* PROMPT *
Copy word for word the part of the essay about living in China that runs between "One day, he" and "I must say.", inclusive.

* PAGE EXCERPT *
+ + + + +

Sometimes after one returns from travels, they search for some pithy declaration on how their world views may have changed. (Does that sentence count?) That truism is certainly worthwhile and meaningful, but often it’s the minutiae of daily life that is rather interesting. We go our whole lives fruitlessly searching for deeper meaning; let’s just find joy in the more fun points, shall we?
I was thinking about things about China that may have changed me a bit, not so much about world altering views, say, on the current state of democracy in the world vis-a-vis the West, but more about, say, spitting in the shower. “What?” you say.
In numerous countries around the globe and in Flint, Michigan, you may not drink the tap water. Sometimes it’s because of disease small microbes, so boiling it might work. In some cases, it’s the pipes, so lest you wish to ingest mercury or lead, bottled water is the smart choice. Some people had advised me to take all precautions possible to avoid Chinese water.
Use bottled water only backed by American corporations. (Wasteful.) Never, EVER! open your mouth in the shower. (Extreme.) Only get steaming, boiled water at restaurants. (In vogue.)
In truth it depends where you live when it comes to China. In some places it’s the pipes; in others it’s the microorganisms. And in some you miiiiight be fine. Who knows? In any case, I had always avoided the water with all costs, so much that I wouldn’t even really cook or wash fruit. Then, one day I reasoned that that is absolutely horrendous logic and I should at least test out a teensy bit of water.
Outside my subway stop was a fruit vendor, or more precisely a variety of vendors, the number of which ebbed and flowed with the…something? One day there was one, the next there were ten. It was pretty random save one man, my soon-to-be, go-to fruit guy.
One day, he finally got the courage to speak to the laowai who passed his stand daily, thus starting my nightly ritual of eating one serving of fruit. It was a pretty boring ritual, if I must say.
So one sultry evening, I took my newly acquired piece of fruit (a plum) and headed upstairs to my apartment. Like the total badass I am, I rinsed that mother****er under the sink, wiped it on my shirt – yeah, you read that correctly: on. my. shirt – and took a bite. How brazen of me.
The next morning I did normal morning things and nothing happened. And so I realized the water really isn’t so bad after all, at least in Foshan. But still when brushing my teeth or taking a shower I still took precaution not to swallow. I got in the habit of spitting four or five times after I was done just to be sure.
And somehow this habit has followed me back to the US, where for some reason I refuse to drink water in the shower, even though I’ll obviously drink from any tap not near The Great Lakes State. Even this morning, I found myself spitting several times before even daring to towel dry myself off.
So that’s definitely one small quirk I developed living in China. Another one is more noticeable, and you can find it in my speech patterns, and seeing as how I speak a lot, it’s fairly obvious.

+ + + + +

* EXERCISE DATA *
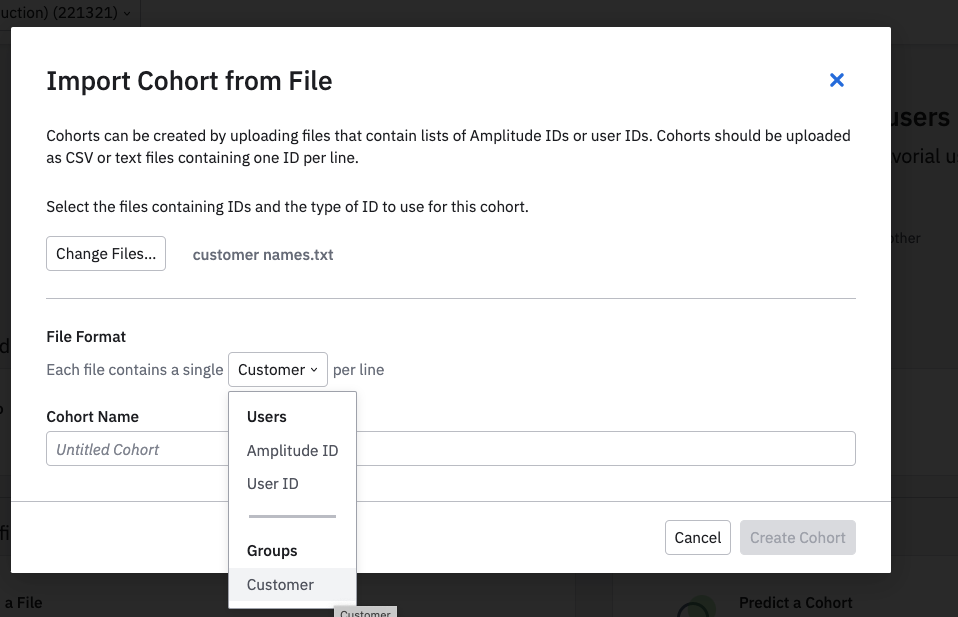Click the Groups section header in dropdown
Image resolution: width=958 pixels, height=617 pixels.
(272, 551)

+ + + + +

* SOLUTION TO THE PROBLEM *
One day, he finally got the courage to speak to the laowai who passed his stand daily, thus starting my nightly ritual of eating one serving of fruit. It was a pretty boring ritual, if I must say.